Мы пригласили командира. Было поставлено шампанское (по одному бокалу), и коротенький тост Евгения Романовича за наш успех был подхвачен громовым "ура". Принесли семафор с "Суворова": "Неприятельские разведчики видят наш дым, много переговариваются меж собой". В половине третьего по сигналу с броненосца "Суворов": "Маневры! Неприятель впереди!" - начались снова эволюции, продолжавшиеся два часа. Вышли они очень нестройными, особенно у отряда Небогатова. И немудрено. Это наши первые совместные маневры с ним.
В 4 ч 30 мин сигнал с "Суворова": "Приготовиться к бою". В 4 ч 45 мин: "Завтра с подъемом флага поднять стеньговые флаги". В пять часов: "Во время боя у аппаратов иметь лучших телеграфистов и рассыльных". В шесть часов: "Завтра с рассветом иметь пары для полного хода". По окончании эволюции суда выстроились и продолжали идти в трех кильватерных колоннах: правая - отряды Рожественского и Фелькерзама, левая - Небогатова и Энквиста, средняя четыре транспорта. Впереди - разведочный отряд. На правом траверзе "Суворова" - "Жемчуг", на левом траверзе "Николая I" - "Изумруд". В замке эскадры - крейсер "Дмитрий Донской", на высоте которого по обе стороны шли госпитальные суда "Кострома" и "Орел". Роль нашего крейсера в предстоящем бою - действовать соединенно со своим флагманским судном "Олег" (контр-адмирал О. А. Энквист). На последней стоянке было решено, что охрана транспортов в бою будет поручена разведочному отряду ("Светлана", "Алмаз", "Урал"), а крейсерский отряд ("Олег", "Аврора", "Дмитрий Донской" и "Владимир Мономах") должен будет действовать самостоятельно, помогая главным силам и во время боя, по возможности, держась с противоположной неприятелю стороны наших броненосцев. Крейсера 2 ранга "Жемчуг" и "Изумруд" к крейсерскому отряду не принадлежали и имели свое особое назначение при броненосцах. Но затем охрана транспортов была найдена недостаточной, и из отряда адмирала Энквиста были выделены крейсера "Дмитрий Донской" и "Владимир Мономах". Таким образом, в распоряжении адмирала Энквиста как командующего крейсерами для самостоятельных действий осталось только два крейсера - "Олег" и "Аврора".
* * *
После багрового заката солнца, предвещавшего свежую погоду на другой день, суда спустили флаг, открыли отличительные огни, на этот раз неполные, только внутренние, обращенные друг к другу. Как и в предыдущие дни в палубах царила тьма: кое-где тускло светили пиронафтовые фонари, пущенные в полсвета, или густо закрашенные в синий цвет электрические лампочки. Время от времени проходили с потайными ручными фонариками офицеры. Какая-то необычайная торжественная тишина спустилась и овладела всем крейсером. Все замерло.
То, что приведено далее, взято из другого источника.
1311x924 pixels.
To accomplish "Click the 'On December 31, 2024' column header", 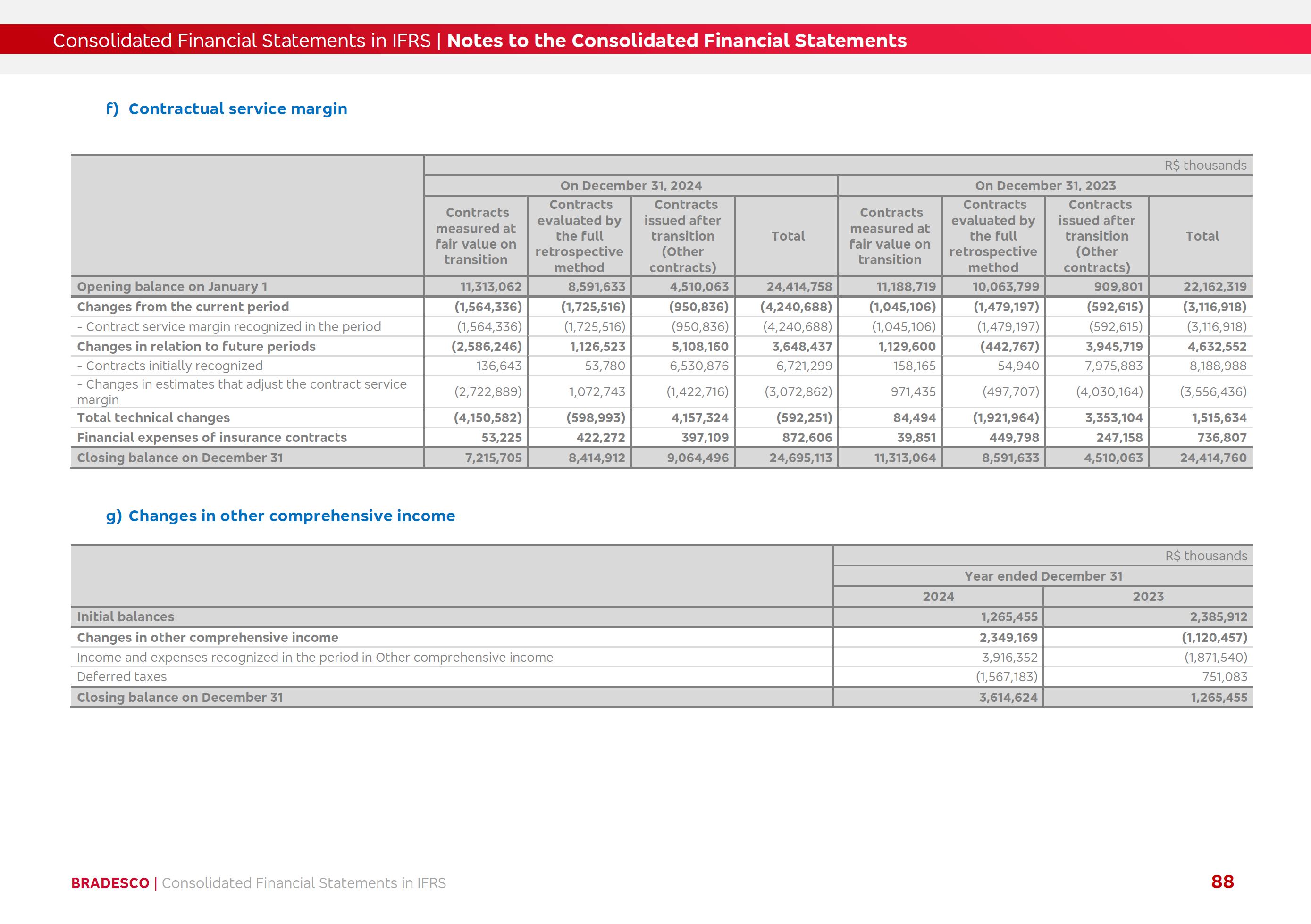I will click(x=630, y=185).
В восемь часов как всегда раздался глухой рокот барабанов, бивших сбор на молитву, раскатился дробью, отдался эхом в нижних палубах и замер вдали. Среди мертвой тишины отчетливо послышались слова молитвы, произносимой священником. Я вышел на верхнюю палубу. И здесь царило такое же торжественное и вместе с тем грозное молчание. У заряженных орудий прилегли комендоры. Сигнальщики напряженно вглядывались в ночную тьму. Глухо стучали удары винта. Эскадра бесшумно рассекала воды, стремясь вперед к своему неизвестному будущему, уже заранее предопределенному роком.